To draw an object on the screen, the engine has to issue a draw call to the graphics API (e.g. OpenGL ES in the case of iOS). Every single draw call requires a significant amount of work on the part of the graphics API, causing significant performance overhead on the CPU side.

Unity combines a number of objects at runtime and draws them together with a single draw call. This operation is called "batching". The more objects Unity can batch together, the better rendering performance you will get.

Built-in batching support in Unity has significant benefit over simply combining geometry in the modeling tool (or using the CombineChildren script from the Standard Assets package). Batching in Unity happens _after_ visibility determination step. The engine does culling on each object individually, and the amount of rendered geometry is going to be the same as without batching. Combining geometry in the modeling tool, on the other hand, prevents effecient culling and results in much higher amount of geometry being rendered.

Materials

Only objects sharing the same material can be batched together. Therefore, if you want to achieve good batching, you need to share as many materials among different objects as possible.

If you have two identical materials which differ only in textures, you can combine those textures into a single big texture - a process often called //texture atlasing//. Once textures are in the same atlas, you can use single material instead.

If you need to access shared material properties from the scripts, then it is important to note that modifying Renderer.material will create a copy of the material. Instead, you should use Renderer.sharedMaterial to keep material shared.

Dynamic Batching

Unity can automatically batch moving objects into the same draw call if they share the same material.

→ EXCERPTED DATA
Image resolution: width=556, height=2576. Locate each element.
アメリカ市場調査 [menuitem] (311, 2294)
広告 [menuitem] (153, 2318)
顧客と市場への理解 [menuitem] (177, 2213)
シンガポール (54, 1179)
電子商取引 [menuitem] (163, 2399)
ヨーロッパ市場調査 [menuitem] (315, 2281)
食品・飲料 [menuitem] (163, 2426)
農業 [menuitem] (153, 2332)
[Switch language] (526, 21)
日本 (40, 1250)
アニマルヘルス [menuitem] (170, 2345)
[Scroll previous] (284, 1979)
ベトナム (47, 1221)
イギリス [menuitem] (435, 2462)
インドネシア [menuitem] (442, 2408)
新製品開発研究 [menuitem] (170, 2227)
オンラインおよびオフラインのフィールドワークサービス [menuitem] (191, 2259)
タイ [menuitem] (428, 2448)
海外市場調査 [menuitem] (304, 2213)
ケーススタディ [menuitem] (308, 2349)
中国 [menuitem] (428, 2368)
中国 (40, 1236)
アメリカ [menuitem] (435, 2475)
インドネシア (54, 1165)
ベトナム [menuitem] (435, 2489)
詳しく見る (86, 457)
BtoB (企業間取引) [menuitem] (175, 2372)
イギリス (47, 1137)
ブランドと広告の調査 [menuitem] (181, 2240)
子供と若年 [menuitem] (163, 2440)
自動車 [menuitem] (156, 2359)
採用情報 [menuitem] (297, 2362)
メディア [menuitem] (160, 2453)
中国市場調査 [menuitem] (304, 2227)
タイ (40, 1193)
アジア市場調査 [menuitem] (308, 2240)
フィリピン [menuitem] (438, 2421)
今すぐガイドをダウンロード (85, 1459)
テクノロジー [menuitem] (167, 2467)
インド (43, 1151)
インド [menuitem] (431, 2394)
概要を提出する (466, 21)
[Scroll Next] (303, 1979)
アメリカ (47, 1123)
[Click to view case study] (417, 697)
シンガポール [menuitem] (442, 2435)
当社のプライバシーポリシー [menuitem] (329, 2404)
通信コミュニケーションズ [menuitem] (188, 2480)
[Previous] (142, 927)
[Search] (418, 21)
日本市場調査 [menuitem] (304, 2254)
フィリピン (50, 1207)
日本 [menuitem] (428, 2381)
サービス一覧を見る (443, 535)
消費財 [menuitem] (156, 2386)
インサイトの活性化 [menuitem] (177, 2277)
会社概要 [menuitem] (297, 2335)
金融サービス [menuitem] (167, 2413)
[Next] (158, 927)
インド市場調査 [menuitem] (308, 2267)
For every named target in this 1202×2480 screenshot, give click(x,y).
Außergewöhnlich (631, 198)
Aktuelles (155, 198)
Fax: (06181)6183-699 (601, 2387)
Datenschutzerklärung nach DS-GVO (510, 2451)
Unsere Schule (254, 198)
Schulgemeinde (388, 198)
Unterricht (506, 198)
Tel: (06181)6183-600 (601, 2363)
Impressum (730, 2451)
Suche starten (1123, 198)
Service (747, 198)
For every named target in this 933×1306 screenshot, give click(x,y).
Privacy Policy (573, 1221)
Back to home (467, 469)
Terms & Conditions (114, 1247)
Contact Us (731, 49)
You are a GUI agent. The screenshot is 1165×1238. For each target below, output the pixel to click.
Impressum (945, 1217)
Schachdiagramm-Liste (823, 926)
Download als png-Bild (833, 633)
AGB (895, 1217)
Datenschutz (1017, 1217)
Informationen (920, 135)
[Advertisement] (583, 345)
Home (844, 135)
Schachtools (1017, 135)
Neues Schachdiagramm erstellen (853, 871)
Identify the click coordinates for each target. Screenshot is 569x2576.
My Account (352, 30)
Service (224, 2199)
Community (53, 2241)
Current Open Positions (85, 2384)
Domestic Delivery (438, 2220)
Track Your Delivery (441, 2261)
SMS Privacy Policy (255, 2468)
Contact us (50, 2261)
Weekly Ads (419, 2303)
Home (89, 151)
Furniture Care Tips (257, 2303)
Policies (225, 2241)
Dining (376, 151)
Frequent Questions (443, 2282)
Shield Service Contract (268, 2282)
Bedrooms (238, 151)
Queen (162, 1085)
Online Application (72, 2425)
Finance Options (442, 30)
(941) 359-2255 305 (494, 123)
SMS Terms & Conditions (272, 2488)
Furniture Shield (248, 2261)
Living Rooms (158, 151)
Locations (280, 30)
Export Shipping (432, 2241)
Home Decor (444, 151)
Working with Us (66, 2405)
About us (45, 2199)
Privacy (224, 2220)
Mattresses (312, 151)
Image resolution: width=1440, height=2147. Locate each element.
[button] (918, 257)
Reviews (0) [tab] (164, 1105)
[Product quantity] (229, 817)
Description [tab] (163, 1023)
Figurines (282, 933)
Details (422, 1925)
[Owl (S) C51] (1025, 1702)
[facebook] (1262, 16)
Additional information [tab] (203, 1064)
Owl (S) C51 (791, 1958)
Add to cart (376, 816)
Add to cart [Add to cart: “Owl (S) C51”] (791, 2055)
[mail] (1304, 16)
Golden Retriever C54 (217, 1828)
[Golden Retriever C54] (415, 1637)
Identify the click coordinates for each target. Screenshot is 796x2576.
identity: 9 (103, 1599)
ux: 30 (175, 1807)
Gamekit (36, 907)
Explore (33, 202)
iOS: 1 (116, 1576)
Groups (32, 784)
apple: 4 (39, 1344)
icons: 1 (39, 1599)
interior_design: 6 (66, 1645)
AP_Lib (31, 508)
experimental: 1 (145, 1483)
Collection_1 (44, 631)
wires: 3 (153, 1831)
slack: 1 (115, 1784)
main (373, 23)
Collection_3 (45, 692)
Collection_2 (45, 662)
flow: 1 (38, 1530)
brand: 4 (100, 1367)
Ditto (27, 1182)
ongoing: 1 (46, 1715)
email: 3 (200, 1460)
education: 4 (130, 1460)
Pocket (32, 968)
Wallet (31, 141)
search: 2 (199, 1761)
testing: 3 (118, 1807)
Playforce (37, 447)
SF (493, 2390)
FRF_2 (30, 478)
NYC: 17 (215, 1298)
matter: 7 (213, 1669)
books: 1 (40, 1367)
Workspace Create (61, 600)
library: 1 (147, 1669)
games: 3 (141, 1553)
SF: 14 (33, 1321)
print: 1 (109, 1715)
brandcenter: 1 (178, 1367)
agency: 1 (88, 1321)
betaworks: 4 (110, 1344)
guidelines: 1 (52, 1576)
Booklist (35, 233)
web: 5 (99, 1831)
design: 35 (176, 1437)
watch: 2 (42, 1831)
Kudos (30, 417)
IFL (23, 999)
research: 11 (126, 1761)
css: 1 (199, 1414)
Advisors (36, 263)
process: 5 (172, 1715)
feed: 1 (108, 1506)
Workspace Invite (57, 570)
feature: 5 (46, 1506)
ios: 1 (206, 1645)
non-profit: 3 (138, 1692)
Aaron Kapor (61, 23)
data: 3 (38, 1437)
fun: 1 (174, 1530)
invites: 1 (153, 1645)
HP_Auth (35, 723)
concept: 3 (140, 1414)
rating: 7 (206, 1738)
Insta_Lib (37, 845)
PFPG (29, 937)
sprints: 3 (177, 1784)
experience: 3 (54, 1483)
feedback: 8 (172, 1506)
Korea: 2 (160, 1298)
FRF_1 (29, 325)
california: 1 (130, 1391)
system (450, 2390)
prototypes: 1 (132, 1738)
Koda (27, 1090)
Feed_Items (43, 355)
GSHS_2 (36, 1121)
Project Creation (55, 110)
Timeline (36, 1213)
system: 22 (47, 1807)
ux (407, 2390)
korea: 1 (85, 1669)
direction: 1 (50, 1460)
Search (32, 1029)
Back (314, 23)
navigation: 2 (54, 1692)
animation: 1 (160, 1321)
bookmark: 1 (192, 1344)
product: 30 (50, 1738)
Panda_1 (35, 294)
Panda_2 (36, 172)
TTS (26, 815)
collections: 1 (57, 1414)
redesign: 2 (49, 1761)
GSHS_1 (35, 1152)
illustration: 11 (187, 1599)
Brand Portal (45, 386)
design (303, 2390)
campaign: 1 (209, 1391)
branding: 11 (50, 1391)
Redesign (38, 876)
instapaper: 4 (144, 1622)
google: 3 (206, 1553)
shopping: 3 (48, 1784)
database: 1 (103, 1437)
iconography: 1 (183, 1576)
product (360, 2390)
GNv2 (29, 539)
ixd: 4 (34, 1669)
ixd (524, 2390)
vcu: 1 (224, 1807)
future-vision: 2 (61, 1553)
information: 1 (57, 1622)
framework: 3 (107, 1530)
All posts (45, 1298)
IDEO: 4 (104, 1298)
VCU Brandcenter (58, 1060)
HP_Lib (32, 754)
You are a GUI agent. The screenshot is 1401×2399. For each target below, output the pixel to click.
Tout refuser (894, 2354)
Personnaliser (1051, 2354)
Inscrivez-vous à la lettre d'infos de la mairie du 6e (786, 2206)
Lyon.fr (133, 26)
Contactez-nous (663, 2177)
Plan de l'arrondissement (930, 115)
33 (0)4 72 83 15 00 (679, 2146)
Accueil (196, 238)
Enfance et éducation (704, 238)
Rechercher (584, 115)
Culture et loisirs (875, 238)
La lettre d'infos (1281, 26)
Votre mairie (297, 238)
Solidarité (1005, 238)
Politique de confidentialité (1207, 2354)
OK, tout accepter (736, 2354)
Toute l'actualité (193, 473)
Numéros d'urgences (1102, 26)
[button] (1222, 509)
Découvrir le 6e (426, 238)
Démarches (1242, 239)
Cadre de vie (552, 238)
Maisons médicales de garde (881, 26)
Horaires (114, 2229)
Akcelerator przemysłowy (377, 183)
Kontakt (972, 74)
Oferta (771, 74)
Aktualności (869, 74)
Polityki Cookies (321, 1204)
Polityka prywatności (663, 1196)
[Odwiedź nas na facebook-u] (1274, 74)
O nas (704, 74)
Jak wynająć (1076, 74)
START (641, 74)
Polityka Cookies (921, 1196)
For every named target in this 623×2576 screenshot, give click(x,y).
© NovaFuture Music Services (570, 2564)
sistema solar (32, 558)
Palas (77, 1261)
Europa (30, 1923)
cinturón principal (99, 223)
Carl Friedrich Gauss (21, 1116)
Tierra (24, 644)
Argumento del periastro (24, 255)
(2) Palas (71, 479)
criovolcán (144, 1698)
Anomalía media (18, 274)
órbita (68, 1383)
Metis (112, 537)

→ ACTIVITY LIST
1. Based on the passage on draw call batching in Unity, decide whether each statement agrees with it: (a) Only objects that share the same material can be batched together. (b) Modifying Renderer.material keeps the material shared among objects. (c) Every draw call causes significant performance overhead on the CPU side.
2. Extend the passage on draw call batching in Unity from where it stops.

→ RESULTS
1.
(a) Yes: "Only objects sharing the same material can be batched together."
(b) No: "modifying Renderer.material will create a copy of the material."
(c) Yes: "causing significant performance overhead on the CPU side."

2.
Dynamic batching is done automatically and does not require any additional effort on your side.

Tips:

  • Batching dynamic objects has certain overhead _per vertex_, so batching is applied only to meshes containing less than _900_ vertex attributes in total.
    • If your shader is using Vertex Position, Normal and single UV, then you can batch up to 300 verts and if your shader is using Vertex Position, Normal, UV0, UV1 and Tangent, then only 180 verts.
    • _Please note: attribute count limit might be changed in future_
  • Don't use scale. Objects with scale (1,1,1) and (2,2,2) won't batch.
  • Uniformly scaled objects won't be batched with non-uniformly scaled ones.
    • Objects with scale (1,1,1) and (1,2,1) won't be batched. On the other hand (1,2,1) and (1,3,1) will be.
  • Using different material instances will cause batching to fail.
  • Objects with lightmaps have additional (hidden) material parameter: offset/scale in lightmap, so lightmapped objects won't be batched (unless they point to same portions of lightmap)
  • Multi-pass shaders will break batching. E.g. Almost all unity shaders supports several lights in forward rendering, effectively doing additional pass for them
  • Using instances of a prefab automatically are using the same mesh and material.

Static Batching

Static batching, on the other hand, allows the engine to reduce draw calls for geometry of any size (provided it does not move and shares the same material). Static batching is significantly more efficient than dynamic batching. You should choose static batching as it will require less CPU power.

In order to take advantage of static batching, you need explicitly specify that certain objects are static and will _not_ move, rotate or scale in the game. To do so, you can mark objects as static using the Static checkbox in the Inspector:

Using static batching will require additional memory for storing the combined geometry. If several objects shared the same geometry before static batching, then a copy of geometry will be created for each object, either in the Editor or at runtime. This might not always be a good idea - sometimes you will have to sacrifice rendering performance by avoiding static batching for some objects to keep a smaller memory footprint. For example, marking trees as static in a dense forest level can have serious memory impact.

Static batching is only available in Unity Pro for each platform.